Former Minneapolis Police officer Derek Chauvin has been found guilty of the murder of George Floyd, whose death sparked protests across the country.
The jury came to the verdict after nine hours of deliberations, with the Chauvin being found guilty of murder in the second and third degree. Chauvin was also found guilty of manslaughter in the second degree. The trial had lasted just under a month, with proceedings starting at the end of March.
Chauvin has been found guilty on all counts, including second degree murder, third degree murder, and manslaughterpic.twitter.com/KsGsJTAsQM
— Jack Hadfield 👍🇬🇧 (@JackHadders) April 20, 2021
Derek Chauvin leaving the courtroom in handcuffs after the jury found him guilty on all counts pic.twitter.com/9FMNTWrxzF
— Allan Smith (@akarl_smith) April 20, 2021
As National File reported, Floyd was arrested for allegedly passing off a fake $20 bill when attempting to buy cigarettes from a corner shop:
Before the police arrived, Floyd spent between 20 and 30 minutes in a Mercedes Benz car with his friends. “While they were in the car, Mr Floyd consumed what were thought to be two percocet pills [later revealed to be a mixture of meth and fentanyl],” Nelson [Chauvin’s lead defense attorney] said in his statement, revealing that his friends will later testify that “Mr Floyd fell asleep in the car, and that they couldn’t wake him up.” When confronted by police, “Mr Floyd put drugs in his mouth in an effort to conceal them,” Nelson said, adding that later surveillance videos from across the street show that there is evidence of “further concealment of controlled substances.”
Floyd’s girlfriend, Courtney Ross, also revealed that she thought she would die after taking pills with Floyd, and that their drug dealer was in the car with them at the time of his arrest. A medical expert further testified that Floyd’s death was caused by a combination of a preexisting heart condition, the inhuman amount of fentanyl and methamphetamine in his system, and exposure to carbon monoxide in the form of car exhaust from a nearby squad car.
The guilty verdict would come as no surprise to many, with multiple instances of seeming intimidation against the jury from activists and elected officials. “If George Floyd’s murderer is not sentenced, just know that all hell is gonna break loose,” warned Black Lives Matter activist Maya Echols. “Don’t be surprised when buildings are on fire. Just sayin’.” Echols later deleted the video after backlash.

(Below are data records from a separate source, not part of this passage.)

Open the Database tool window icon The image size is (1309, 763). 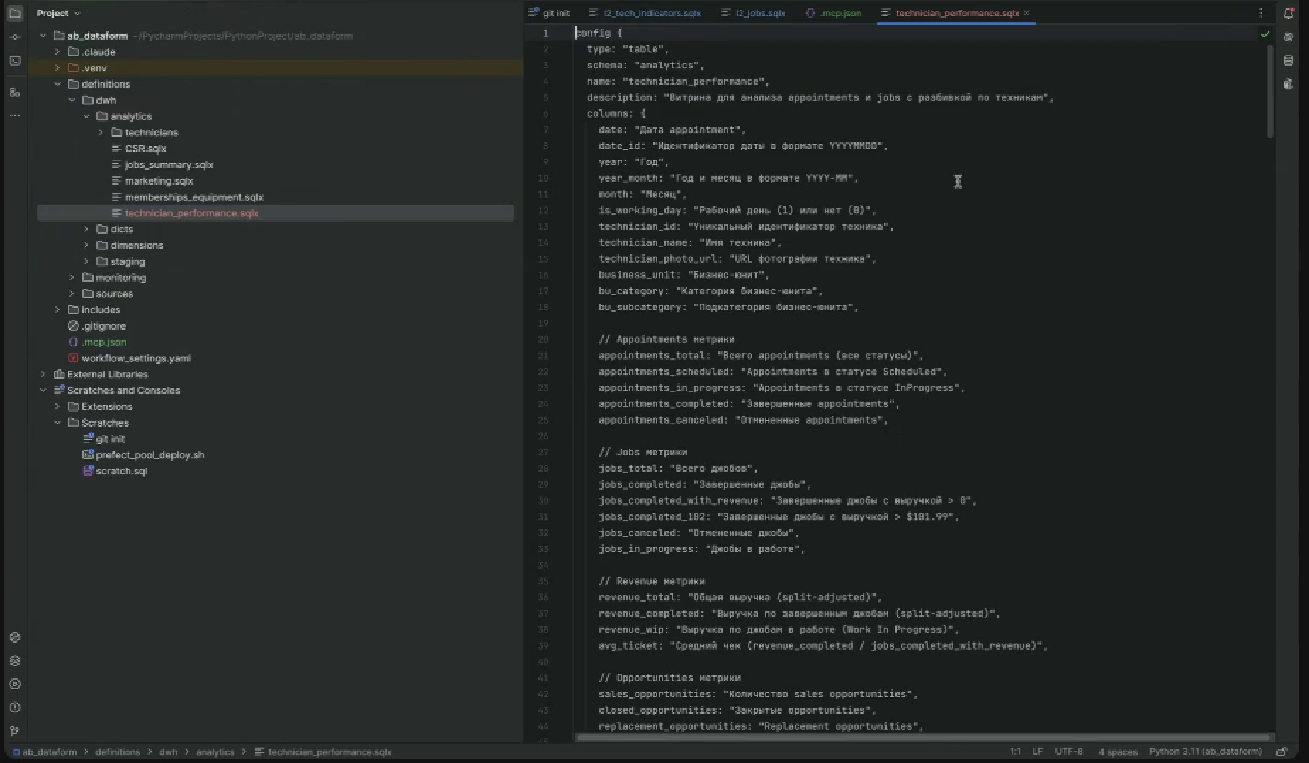[x=1289, y=61]
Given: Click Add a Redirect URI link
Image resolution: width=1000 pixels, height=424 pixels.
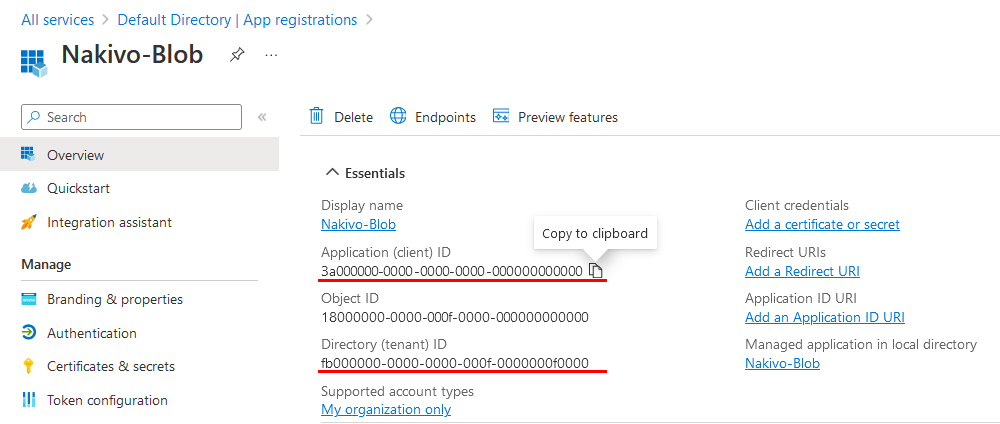Looking at the screenshot, I should [802, 271].
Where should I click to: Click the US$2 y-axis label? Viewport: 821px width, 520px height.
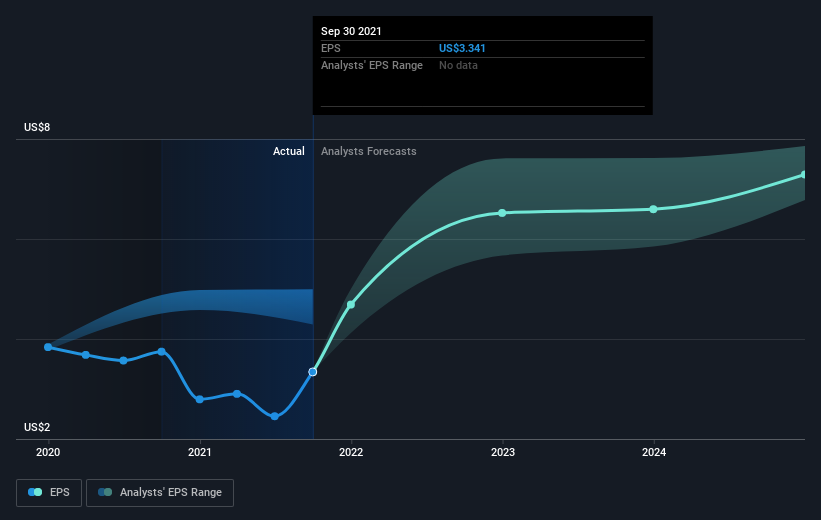(37, 427)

“This is guilty for murder. I don’t know whether it’s third degree, but as far as I’m concerned it’s first degree murder,” said Representative Maxine Waters last weekend. She added that, should Chauvin not be convicted for first degree murder, then “we gotta stay on the streets, we gotta get more active, we got to get more confrontational, we got to make sure they know we mean business.” Judge Peter Cahill, who presided over the case, described Waters’s comments as “abhorrent,” suggesting that they could be used as evidence in any appeal case by Chauvin.
A local news organisation also published full biographies of the jurors involved, including their ages, ethnicities, their job occupation, among other details, potentially leaving the jurors open to physical violence if they had voted not to convict Chauvin of Floyd’s murder. National File is choosing not to link to the article out of respect for the anonymity of the jury.
Police officers also faced serious intimidation in the run up to the verdict. Speaking to Stew Peters, an anonymous law enforcement source revealed that thugs are now following police who are in strategic locations in Minneapolis when they get into their vehicles, with officers having guns pointed at them as they try to get home from work. An anonymous email also threatened to kill 100 police officers, claiming that they had the home addresses of every officer in the state and their families.
Video footage posted to Twitter shows a U.S. National Guard convoy on the move in downtown Minneapolis in anticipation of the verdict, with many predicting violent riots on the streets regardless of the outcome.
National File will continue to follow breaking news of any unrest to come.